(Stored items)
________________
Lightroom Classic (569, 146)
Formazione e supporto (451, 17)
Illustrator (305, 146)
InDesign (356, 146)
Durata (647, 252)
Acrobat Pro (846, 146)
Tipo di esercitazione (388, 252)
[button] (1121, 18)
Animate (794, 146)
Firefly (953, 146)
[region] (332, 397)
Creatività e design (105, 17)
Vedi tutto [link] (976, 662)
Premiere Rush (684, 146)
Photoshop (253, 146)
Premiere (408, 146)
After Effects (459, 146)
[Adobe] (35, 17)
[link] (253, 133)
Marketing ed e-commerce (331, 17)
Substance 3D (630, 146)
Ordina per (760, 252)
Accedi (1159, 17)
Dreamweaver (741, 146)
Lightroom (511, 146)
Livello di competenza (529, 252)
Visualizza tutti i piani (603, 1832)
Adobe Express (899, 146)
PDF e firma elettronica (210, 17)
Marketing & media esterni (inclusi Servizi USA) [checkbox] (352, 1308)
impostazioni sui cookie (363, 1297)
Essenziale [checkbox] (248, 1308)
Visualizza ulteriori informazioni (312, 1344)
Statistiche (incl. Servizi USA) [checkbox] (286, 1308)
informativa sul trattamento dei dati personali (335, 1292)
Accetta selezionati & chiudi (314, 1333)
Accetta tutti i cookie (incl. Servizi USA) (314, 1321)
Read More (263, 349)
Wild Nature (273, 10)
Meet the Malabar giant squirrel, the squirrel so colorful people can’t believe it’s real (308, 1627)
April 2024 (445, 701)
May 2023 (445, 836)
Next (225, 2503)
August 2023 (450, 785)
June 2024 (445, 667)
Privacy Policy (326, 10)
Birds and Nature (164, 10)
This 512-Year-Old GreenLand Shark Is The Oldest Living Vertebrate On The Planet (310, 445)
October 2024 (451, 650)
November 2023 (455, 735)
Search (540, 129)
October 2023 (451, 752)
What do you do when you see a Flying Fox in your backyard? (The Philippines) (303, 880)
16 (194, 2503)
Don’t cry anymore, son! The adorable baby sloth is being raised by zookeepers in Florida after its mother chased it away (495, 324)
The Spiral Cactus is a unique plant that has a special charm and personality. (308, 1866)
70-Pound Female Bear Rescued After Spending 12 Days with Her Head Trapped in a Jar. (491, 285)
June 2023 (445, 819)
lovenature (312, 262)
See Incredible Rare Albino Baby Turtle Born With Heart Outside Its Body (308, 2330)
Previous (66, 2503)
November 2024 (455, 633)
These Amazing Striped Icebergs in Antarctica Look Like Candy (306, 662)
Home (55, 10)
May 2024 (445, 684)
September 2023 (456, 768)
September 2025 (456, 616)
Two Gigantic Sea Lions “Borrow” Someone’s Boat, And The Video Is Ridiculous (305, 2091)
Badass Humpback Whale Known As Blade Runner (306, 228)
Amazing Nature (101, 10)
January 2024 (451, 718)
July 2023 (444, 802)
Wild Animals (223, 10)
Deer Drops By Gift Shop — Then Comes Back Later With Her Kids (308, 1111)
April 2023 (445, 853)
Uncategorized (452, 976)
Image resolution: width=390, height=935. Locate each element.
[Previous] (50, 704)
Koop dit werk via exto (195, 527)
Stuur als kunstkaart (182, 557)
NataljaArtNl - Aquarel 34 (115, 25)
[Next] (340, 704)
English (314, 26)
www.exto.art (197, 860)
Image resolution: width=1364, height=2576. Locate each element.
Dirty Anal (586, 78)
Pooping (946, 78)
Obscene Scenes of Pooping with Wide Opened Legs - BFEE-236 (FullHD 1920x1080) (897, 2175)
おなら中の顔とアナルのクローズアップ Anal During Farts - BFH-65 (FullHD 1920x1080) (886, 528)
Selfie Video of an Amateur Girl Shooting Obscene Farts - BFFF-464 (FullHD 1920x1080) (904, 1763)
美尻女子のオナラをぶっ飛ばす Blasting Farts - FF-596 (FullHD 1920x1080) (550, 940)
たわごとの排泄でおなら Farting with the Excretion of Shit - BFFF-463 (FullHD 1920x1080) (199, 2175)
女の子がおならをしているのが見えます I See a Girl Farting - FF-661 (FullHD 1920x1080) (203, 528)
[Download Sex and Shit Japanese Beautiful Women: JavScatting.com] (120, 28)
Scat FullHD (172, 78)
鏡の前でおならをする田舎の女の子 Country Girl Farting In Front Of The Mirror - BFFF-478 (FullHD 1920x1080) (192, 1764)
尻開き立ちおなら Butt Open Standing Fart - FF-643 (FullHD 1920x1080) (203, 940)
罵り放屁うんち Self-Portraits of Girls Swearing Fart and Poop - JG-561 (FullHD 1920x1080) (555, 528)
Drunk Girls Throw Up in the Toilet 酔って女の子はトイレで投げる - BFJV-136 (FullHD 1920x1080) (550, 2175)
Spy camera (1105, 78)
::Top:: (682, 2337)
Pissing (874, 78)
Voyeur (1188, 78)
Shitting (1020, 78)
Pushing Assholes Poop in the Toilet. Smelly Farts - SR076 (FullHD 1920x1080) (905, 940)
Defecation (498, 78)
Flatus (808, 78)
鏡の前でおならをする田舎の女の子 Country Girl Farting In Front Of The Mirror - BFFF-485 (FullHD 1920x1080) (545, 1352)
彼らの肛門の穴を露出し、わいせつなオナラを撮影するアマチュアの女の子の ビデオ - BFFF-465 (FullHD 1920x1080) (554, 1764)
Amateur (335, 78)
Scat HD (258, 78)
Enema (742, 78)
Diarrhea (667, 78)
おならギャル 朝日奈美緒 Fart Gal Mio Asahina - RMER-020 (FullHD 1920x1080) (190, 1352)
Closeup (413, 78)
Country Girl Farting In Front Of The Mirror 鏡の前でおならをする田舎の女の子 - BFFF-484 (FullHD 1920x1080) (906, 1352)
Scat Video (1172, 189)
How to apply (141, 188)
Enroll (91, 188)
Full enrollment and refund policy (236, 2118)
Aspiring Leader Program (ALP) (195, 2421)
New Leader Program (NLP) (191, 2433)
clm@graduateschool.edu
________________
| EXERCISE OBJECTIVE |
Go through the entries and report every line with the string "tutti".

| REPLY TO THE EXERCISE |
Visualizza tutti i piani (603, 1832)
Accetta tutti i cookie (incl. Servizi USA) (314, 1321)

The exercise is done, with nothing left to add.